Given request:
Rewrite the records starting at the line that contains "Tick Charlotte Bennett's" and ending at the line that contains "point(75,397)", with every "icon" replaced by "symbol" and nothing else changed.

Data provided:
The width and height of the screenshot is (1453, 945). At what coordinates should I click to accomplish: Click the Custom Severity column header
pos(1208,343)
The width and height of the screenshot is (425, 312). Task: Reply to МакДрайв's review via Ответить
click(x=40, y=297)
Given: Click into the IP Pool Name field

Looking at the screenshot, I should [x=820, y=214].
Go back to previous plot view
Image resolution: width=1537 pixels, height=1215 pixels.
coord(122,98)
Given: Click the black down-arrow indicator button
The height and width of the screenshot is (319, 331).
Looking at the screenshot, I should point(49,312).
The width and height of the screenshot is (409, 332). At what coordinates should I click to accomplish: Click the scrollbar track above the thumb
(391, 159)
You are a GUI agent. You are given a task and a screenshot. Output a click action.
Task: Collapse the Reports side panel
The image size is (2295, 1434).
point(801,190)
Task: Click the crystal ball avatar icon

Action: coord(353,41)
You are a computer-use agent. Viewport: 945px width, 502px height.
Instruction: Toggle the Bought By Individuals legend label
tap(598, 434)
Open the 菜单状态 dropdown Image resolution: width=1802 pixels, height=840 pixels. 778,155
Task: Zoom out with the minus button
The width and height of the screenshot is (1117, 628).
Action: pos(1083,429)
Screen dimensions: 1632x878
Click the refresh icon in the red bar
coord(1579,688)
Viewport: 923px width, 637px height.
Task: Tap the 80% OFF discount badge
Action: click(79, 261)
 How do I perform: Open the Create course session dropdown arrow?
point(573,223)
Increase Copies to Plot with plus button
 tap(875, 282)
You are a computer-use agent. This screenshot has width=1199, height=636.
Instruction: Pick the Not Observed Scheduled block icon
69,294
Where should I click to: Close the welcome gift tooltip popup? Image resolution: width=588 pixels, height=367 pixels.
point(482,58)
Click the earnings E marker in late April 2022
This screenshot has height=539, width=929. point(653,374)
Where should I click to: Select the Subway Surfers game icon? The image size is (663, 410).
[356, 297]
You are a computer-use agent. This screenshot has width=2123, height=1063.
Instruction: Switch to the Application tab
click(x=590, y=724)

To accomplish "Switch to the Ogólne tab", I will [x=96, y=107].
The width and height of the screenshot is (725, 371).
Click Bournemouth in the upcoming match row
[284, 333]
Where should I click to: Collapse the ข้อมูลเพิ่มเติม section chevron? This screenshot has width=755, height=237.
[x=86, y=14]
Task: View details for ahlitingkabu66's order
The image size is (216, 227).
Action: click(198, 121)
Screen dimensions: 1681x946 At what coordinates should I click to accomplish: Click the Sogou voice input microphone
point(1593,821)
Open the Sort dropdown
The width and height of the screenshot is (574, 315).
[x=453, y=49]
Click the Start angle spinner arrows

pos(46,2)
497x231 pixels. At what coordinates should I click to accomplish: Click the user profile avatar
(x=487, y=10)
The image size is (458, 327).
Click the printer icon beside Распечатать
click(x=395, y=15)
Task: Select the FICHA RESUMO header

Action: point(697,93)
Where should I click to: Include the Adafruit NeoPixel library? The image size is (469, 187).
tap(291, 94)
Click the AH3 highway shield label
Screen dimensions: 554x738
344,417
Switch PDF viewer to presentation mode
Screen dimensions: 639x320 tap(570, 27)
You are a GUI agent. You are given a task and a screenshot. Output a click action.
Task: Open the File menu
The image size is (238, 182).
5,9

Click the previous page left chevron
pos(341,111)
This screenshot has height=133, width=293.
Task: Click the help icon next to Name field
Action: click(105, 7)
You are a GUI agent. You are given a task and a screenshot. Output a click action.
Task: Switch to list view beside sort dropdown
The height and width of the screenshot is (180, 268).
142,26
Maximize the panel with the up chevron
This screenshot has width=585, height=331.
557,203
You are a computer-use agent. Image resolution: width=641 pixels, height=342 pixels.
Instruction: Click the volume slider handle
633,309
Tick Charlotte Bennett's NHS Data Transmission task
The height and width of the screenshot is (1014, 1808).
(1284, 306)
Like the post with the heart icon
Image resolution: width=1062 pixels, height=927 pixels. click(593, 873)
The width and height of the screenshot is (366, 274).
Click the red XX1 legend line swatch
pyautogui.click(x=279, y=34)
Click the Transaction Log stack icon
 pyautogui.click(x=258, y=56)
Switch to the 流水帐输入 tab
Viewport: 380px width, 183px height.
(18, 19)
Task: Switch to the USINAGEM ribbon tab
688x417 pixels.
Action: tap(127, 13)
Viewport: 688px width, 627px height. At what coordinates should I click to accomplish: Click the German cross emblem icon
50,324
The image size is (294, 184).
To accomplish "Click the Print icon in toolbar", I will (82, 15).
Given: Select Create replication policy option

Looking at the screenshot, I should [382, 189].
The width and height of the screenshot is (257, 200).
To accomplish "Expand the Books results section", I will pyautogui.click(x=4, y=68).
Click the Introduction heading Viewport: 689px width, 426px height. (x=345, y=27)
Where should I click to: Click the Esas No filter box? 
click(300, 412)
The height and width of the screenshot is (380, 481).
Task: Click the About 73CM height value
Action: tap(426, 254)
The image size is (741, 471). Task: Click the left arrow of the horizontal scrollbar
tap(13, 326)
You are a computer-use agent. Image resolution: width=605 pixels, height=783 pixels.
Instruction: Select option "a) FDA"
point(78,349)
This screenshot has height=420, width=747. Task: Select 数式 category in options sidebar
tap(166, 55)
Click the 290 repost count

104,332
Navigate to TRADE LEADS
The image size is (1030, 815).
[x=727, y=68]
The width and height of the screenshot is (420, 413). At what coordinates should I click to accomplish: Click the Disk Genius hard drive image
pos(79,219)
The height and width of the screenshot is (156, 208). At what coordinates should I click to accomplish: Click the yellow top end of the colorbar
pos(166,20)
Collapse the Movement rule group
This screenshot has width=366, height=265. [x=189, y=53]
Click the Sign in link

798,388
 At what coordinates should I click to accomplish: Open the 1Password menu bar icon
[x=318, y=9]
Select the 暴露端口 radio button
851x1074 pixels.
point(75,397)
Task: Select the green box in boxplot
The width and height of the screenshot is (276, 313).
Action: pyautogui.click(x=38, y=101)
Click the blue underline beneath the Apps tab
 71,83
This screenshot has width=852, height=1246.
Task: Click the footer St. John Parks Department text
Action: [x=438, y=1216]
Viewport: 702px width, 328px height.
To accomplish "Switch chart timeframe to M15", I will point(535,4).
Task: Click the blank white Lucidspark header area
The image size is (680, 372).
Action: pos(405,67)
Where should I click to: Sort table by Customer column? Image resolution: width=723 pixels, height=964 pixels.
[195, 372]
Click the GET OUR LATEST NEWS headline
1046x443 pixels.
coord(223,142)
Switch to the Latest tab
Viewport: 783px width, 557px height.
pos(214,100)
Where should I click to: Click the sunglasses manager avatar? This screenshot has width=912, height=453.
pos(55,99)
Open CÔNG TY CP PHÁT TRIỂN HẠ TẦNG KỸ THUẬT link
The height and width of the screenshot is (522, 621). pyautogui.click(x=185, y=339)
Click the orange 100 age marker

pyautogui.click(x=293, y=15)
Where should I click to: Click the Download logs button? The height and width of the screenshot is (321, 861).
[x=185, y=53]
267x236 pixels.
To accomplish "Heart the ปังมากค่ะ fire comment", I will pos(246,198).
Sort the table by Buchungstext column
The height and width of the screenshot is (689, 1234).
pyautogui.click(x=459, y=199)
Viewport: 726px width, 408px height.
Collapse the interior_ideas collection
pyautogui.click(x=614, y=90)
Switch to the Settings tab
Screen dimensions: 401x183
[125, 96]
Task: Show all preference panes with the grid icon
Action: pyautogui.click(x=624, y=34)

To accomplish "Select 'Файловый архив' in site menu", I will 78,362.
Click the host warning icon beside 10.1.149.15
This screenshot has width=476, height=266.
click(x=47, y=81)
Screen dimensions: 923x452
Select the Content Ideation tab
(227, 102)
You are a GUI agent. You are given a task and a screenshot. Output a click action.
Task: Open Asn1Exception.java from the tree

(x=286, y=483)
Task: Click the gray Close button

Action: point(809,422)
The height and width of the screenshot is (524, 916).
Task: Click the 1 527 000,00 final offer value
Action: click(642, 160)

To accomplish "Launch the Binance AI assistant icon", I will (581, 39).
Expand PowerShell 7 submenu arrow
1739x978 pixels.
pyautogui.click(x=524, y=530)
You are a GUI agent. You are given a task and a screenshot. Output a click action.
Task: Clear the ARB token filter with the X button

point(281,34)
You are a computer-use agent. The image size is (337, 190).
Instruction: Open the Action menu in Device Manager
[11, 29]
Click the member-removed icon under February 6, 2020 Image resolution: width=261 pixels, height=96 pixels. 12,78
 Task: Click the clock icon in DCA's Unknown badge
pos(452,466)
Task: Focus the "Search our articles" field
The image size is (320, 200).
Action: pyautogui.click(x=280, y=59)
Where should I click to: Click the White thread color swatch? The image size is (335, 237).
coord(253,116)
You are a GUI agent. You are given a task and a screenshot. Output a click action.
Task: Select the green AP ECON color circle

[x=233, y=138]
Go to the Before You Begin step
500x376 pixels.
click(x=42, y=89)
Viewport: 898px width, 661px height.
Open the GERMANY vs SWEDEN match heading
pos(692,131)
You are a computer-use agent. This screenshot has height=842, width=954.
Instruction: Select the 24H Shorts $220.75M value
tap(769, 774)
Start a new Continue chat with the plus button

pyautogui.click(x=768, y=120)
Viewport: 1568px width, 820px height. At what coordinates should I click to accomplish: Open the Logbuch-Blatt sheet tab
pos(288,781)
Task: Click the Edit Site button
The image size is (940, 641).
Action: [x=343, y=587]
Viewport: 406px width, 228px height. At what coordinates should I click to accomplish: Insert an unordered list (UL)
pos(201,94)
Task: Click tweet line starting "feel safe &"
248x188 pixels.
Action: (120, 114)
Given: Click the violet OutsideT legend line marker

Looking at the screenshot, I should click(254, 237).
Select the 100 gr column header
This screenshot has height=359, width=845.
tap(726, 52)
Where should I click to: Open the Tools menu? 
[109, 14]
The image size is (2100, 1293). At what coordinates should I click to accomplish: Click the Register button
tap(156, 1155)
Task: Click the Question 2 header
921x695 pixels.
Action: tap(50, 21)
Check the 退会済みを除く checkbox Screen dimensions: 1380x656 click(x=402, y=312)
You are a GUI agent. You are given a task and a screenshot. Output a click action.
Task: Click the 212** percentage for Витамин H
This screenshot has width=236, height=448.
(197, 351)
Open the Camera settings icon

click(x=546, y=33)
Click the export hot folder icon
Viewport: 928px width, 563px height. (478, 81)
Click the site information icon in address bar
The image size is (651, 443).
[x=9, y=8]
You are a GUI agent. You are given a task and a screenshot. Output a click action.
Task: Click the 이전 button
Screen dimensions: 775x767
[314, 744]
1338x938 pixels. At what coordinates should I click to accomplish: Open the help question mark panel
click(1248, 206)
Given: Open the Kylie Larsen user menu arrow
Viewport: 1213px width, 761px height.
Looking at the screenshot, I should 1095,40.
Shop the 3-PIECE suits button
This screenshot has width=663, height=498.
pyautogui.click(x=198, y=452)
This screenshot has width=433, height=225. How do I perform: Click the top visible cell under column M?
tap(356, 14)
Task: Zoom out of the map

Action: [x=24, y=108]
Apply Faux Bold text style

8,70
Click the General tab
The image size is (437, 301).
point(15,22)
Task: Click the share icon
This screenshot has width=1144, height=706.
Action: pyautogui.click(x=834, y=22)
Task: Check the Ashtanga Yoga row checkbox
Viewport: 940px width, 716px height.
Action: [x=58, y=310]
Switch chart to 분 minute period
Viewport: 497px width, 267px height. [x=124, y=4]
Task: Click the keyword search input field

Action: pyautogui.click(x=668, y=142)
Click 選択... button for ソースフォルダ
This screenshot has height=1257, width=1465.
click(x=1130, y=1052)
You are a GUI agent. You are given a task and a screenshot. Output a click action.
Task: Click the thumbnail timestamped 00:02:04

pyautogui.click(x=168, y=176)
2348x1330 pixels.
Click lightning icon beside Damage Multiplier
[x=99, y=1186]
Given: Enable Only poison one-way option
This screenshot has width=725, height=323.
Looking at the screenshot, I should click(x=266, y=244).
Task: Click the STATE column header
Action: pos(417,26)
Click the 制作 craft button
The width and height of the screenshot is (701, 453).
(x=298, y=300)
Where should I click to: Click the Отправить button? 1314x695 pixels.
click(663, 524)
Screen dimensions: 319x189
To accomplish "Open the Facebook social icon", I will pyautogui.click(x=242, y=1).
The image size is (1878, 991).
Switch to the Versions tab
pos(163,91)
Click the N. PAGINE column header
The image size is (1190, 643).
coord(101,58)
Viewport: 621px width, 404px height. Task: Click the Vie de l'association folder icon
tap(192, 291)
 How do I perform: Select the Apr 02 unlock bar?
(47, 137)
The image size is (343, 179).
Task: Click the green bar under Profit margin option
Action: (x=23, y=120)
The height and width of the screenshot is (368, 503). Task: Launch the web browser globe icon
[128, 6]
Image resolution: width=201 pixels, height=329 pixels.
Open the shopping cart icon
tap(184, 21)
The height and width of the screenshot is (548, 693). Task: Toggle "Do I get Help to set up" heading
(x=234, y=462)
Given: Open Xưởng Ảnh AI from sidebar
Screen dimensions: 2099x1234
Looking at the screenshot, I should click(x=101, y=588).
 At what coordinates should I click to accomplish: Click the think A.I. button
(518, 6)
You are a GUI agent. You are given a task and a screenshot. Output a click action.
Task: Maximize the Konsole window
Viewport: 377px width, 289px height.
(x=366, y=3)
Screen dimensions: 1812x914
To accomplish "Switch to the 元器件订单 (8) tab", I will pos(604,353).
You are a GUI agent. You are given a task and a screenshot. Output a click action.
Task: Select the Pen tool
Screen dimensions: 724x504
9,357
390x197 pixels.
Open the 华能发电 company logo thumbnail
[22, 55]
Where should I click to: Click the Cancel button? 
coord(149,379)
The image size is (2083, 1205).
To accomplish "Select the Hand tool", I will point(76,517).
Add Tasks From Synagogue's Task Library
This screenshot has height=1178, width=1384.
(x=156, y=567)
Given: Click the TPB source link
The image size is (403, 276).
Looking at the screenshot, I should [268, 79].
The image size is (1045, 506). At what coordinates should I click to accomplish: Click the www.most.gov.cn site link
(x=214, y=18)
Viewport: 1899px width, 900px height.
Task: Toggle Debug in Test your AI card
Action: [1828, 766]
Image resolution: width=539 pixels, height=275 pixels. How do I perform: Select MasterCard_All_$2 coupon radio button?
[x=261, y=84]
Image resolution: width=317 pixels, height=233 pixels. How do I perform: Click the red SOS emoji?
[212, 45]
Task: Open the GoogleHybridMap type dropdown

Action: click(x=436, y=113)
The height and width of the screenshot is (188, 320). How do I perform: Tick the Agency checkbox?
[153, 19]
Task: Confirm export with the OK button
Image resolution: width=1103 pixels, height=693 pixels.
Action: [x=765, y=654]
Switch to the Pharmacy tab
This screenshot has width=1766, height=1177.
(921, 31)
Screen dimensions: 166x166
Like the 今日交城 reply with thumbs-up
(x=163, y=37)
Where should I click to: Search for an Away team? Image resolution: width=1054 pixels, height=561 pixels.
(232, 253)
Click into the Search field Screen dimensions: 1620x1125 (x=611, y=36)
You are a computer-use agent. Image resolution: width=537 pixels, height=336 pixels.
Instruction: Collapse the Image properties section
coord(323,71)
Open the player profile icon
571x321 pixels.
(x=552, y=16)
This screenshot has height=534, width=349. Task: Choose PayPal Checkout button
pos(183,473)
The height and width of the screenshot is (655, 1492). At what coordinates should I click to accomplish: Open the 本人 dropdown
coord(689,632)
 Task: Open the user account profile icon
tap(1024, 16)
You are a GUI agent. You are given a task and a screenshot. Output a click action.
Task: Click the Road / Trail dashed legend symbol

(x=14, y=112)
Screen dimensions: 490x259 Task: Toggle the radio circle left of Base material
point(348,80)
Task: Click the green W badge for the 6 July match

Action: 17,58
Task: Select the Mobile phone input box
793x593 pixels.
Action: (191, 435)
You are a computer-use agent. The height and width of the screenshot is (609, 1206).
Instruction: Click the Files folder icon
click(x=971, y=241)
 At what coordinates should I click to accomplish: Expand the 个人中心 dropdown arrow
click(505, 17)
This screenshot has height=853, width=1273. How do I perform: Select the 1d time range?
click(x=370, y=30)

Worked answer:
Tick Charlotte Bennett's NHS Data Transmission task
The height and width of the screenshot is (1014, 1808).
(1284, 306)
Like the post with the heart symbol
Image resolution: width=1062 pixels, height=927 pixels. click(593, 873)
The width and height of the screenshot is (366, 274).
Click the red XX1 legend line swatch
pyautogui.click(x=279, y=34)
Click the Transaction Log stack symbol
 pyautogui.click(x=258, y=56)
Switch to the 流水帐输入 tab
Viewport: 380px width, 183px height.
(18, 19)
Task: Switch to the USINAGEM ribbon tab
688x417 pixels.
Action: tap(127, 13)
Viewport: 688px width, 627px height. At what coordinates should I click to accomplish: Click the German cross emblem symbol
50,324
The image size is (294, 184).
To accomplish "Click the Print symbol in toolbar", I will (82, 15).
Given: Select Create replication policy option

Looking at the screenshot, I should [382, 189].
The width and height of the screenshot is (257, 200).
To accomplish "Expand the Books results section", I will pyautogui.click(x=4, y=68).
Click the Introduction heading Viewport: 689px width, 426px height. (x=345, y=27)
Where should I click to: Click the Esas No filter box? 
click(300, 412)
The height and width of the screenshot is (380, 481).
Task: Click the About 73CM height value
Action: tap(426, 254)
The image size is (741, 471). Task: Click the left arrow of the horizontal scrollbar
tap(13, 326)
You are a computer-use agent. Image resolution: width=605 pixels, height=783 pixels.
Instruction: Select option "a) FDA"
point(78,349)
This screenshot has height=420, width=747. Task: Select 数式 category in options sidebar
tap(166, 55)
Click the 290 repost count

104,332
Navigate to TRADE LEADS
The image size is (1030, 815).
[x=727, y=68]
The width and height of the screenshot is (420, 413). At what coordinates should I click to accomplish: Click the Disk Genius hard drive image
pos(79,219)
The height and width of the screenshot is (156, 208). At what coordinates should I click to accomplish: Click the yellow top end of the colorbar
pos(166,20)
Collapse the Movement rule group
This screenshot has width=366, height=265. [x=189, y=53]
Click the Sign in link

798,388
 At what coordinates should I click to accomplish: Open the 1Password menu bar symbol
[x=318, y=9]
Select the 暴露端口 radio button
851x1074 pixels.
point(75,397)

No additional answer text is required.